What you need to do:
Using the data below, copy every line that contains the word "will".

Material provided:
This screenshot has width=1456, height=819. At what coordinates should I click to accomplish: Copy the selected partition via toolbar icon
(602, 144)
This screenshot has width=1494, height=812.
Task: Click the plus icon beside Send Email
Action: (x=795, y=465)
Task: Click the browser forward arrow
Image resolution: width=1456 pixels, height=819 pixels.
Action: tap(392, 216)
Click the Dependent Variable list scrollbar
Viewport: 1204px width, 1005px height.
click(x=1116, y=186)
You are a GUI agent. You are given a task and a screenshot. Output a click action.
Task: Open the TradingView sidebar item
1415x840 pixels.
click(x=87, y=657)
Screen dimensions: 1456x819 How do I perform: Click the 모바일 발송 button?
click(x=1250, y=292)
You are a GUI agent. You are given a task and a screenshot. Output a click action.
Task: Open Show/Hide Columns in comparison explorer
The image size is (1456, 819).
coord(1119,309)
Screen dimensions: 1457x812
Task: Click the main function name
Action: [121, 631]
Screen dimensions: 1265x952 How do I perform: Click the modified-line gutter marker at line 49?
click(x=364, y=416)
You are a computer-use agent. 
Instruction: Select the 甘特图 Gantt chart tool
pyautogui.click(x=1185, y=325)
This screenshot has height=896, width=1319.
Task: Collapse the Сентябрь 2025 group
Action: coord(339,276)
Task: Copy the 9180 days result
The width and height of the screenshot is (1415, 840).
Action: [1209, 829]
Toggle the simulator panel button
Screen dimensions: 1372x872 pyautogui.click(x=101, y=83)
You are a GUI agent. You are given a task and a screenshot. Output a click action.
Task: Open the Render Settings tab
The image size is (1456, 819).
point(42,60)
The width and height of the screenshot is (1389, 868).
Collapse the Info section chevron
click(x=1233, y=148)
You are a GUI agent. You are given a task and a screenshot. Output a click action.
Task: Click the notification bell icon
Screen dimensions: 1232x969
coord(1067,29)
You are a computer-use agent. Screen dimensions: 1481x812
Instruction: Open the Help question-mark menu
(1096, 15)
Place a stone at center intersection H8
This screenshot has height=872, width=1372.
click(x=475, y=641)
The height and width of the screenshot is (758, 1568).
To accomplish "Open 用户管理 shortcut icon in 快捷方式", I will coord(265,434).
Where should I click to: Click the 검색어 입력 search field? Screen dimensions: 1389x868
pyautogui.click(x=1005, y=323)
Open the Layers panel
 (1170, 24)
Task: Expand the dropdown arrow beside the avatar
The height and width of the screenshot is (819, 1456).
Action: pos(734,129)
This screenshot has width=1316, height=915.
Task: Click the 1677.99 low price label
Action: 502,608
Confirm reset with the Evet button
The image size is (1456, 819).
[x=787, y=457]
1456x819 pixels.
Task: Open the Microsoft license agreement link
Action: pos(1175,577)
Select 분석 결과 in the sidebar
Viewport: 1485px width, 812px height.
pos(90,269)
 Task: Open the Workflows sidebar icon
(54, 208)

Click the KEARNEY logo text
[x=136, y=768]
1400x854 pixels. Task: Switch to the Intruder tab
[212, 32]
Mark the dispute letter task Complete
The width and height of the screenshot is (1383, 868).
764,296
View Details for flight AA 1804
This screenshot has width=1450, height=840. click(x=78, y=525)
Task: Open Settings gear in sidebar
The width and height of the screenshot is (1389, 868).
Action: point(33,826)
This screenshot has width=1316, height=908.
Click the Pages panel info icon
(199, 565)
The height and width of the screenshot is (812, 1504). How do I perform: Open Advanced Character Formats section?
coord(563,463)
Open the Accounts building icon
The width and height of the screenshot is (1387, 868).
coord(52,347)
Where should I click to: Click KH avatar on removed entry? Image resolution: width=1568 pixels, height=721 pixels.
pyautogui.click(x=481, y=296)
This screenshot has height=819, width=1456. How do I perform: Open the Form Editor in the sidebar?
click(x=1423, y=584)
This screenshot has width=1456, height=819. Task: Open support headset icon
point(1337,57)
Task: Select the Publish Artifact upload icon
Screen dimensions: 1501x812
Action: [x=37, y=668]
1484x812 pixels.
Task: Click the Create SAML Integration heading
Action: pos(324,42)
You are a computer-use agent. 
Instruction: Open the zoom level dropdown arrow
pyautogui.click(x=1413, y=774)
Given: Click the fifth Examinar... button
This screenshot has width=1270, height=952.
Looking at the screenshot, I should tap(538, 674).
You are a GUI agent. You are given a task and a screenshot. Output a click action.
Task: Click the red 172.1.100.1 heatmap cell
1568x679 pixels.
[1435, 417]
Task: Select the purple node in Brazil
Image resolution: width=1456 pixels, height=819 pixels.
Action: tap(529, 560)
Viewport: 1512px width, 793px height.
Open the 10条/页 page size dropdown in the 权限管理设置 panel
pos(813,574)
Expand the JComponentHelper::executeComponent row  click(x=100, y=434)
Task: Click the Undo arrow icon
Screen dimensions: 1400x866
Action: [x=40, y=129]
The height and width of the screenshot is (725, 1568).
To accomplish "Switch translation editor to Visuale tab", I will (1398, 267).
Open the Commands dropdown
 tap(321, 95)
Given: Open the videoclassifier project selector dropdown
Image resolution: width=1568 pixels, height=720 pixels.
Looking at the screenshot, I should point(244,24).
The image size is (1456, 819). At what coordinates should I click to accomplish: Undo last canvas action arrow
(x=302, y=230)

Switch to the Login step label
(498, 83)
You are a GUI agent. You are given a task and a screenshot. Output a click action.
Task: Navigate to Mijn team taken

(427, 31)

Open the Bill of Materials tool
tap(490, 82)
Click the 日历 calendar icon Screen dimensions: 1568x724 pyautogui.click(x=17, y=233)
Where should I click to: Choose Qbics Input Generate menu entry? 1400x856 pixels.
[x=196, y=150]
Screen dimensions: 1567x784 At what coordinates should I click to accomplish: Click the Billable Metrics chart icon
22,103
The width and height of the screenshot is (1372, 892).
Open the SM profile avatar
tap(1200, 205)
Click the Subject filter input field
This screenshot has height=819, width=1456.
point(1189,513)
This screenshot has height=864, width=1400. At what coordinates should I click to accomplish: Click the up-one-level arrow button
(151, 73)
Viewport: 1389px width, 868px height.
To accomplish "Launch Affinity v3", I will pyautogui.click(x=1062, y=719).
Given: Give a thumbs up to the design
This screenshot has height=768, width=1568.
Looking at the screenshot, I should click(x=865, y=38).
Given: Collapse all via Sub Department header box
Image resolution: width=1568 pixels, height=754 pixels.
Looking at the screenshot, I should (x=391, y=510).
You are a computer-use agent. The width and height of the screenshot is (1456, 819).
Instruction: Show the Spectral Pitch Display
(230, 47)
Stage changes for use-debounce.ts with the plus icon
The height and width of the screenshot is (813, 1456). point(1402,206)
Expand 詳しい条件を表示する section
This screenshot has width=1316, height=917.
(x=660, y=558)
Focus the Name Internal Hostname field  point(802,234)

Completed exercise:
To accomplish "Open 用户管理 shortcut icon in 快捷方式", I will coord(265,434).
To accomplish "Switch translation editor to Visuale tab", I will (1398, 267).
To accomplish "Launch Affinity v3", I will pyautogui.click(x=1062, y=719).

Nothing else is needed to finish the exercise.